• Entrega de terreno en San Salvador El Seco culmina más de diez años de gestión colectiva
Esta fecha no debe pasar como un acto más. Es el resultado de más de diez años de trabajo, insistencia y organización del pueblo. No fue un regalo ni una decisión espontánea de las autoridades; fue una conquista lograda por la gestión constante del Movimiento Antorchista, que demostró, una vez más, que cuando el pueblo se une y lucha, obtiene resultados.
No fue un regalo ni una decisión espontánea de las autoridades; fue una conquista lograda por la gestión constante del Movimiento Antorchista.
Desde 2016, la creación de un bachillerato en San Salvador El Seco parecía una meta lejana. Sin embargo, padres de familia, estudiantes y ciudadanos organizados decidieron no quedarse de brazos cruzados.
Durante años, las clases se dieron en casas rentadas, auditorios y espacios prestados. Esa realidad refleja lo que muchos viven en el país: el derecho a la educación existe en el discurso, pero en los hechos depende de la lucha de la gente.

El 13 de diciembre de 2024 se consiguió la clave oficial del Bachillerato General “María Elena Huerta Zamacona”, un paso importante, pero insuficiente.
Tener nombre no resolvía la falta de instalaciones. La escuela seguía sin un espacio propio, lo que confirma que las necesidades del pueblo no se atienden solas, sino que exigen organización y presión.
Hoy, con la entrega del terreno para la construcción del plantel, se concreta un avance que tardó más de una década. Este logro no es casual: es fruto de la constancia del Movimiento Antorchista, que gestionó ante las autoridades hasta conseguir la donación del predio a la SEP. Es una muestra clara de que los derechos no se conceden, se arrancan.

Desde una visión más amplia, este hecho deja una lección importante. El Estado no responde por sí mismo a las necesidades del pueblo; sólo lo hace cuando hay organización consciente que exige soluciones. Por eso, este bachillerato no es sólo una escuela: es el resultado de la lucha colectiva por mejores condiciones de vida.
Lo ocurrido en San Salvador El Seco demuestra que la unidad sí funciona. Aquí no hubo soluciones individuales, sino trabajo conjunto, dirección y claridad. Más de diez años de esfuerzo constante hoy se traducen en un espacio propio para la educación de los jóvenes.
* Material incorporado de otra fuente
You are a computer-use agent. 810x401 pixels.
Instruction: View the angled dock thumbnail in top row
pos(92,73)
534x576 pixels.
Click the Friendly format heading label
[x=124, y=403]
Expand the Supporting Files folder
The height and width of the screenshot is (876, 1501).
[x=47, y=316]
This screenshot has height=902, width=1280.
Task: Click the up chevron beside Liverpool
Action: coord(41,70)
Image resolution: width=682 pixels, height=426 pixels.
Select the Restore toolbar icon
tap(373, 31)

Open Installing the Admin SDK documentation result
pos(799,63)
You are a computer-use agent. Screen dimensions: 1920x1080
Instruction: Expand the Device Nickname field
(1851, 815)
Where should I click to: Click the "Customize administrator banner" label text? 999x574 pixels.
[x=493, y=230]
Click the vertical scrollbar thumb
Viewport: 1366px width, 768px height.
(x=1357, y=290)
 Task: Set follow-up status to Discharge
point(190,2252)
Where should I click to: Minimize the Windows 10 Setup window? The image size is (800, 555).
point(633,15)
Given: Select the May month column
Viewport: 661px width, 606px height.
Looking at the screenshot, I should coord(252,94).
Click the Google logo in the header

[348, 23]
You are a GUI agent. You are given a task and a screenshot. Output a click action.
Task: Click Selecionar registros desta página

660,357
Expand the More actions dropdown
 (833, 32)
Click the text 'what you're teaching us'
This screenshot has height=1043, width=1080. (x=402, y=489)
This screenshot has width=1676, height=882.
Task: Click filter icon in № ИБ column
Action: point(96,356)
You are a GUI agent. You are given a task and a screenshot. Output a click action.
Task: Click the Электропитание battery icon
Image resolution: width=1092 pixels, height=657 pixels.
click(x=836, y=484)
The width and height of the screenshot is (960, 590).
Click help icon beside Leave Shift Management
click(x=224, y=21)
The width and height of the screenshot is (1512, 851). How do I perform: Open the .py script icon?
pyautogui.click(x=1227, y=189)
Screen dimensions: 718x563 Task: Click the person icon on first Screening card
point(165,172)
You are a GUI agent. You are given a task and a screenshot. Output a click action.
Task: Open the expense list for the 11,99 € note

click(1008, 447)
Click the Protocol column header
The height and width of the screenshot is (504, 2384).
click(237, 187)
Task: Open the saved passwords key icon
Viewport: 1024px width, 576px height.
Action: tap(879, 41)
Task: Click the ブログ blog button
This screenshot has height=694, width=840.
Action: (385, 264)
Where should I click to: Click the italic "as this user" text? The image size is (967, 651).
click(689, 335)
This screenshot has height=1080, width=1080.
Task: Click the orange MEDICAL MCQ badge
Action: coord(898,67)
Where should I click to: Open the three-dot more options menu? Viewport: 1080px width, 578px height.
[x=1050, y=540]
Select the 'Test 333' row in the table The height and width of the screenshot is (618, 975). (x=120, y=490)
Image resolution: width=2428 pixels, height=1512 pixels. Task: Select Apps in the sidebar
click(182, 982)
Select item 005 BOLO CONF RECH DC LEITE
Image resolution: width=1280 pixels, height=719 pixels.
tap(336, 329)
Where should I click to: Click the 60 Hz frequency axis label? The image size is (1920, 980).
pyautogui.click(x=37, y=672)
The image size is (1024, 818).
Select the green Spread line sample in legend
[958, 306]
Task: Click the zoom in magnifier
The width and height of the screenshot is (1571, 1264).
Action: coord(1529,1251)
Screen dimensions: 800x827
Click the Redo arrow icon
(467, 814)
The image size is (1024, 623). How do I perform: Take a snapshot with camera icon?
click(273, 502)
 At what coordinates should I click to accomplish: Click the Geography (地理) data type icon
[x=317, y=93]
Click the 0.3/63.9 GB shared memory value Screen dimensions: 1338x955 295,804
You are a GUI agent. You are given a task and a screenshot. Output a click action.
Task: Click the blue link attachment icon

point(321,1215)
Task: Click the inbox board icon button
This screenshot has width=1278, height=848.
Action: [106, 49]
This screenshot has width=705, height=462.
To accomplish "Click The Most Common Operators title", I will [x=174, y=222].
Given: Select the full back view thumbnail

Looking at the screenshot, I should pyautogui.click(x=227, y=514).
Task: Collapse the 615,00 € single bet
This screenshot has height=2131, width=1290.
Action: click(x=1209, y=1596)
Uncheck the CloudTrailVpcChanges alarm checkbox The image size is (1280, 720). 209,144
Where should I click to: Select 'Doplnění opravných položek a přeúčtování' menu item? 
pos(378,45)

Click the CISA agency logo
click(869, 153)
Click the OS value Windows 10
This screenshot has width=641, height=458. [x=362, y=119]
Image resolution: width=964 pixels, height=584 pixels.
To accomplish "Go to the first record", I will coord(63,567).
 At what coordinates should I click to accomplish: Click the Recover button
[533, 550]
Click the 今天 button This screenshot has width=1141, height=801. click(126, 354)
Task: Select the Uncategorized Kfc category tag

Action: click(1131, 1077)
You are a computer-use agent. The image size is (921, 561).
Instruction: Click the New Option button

Este triunfo debe servir de ejemplo. La espera no fue pasiva: fue una lucha sostenida. En tiempos donde se promueve el individualismo, este caso confirma que el camino es la organización.
Hoy los estudiantes tienen una oportunidad distinta, pero también una responsabilidad: entender que lo que hoy existe costó años de esfuerzo colectivo. Porque, al final, la enseñanza es clara: los derechos no se piden, se conquistan. Y sólo el pueblo organizado puede hacerlo.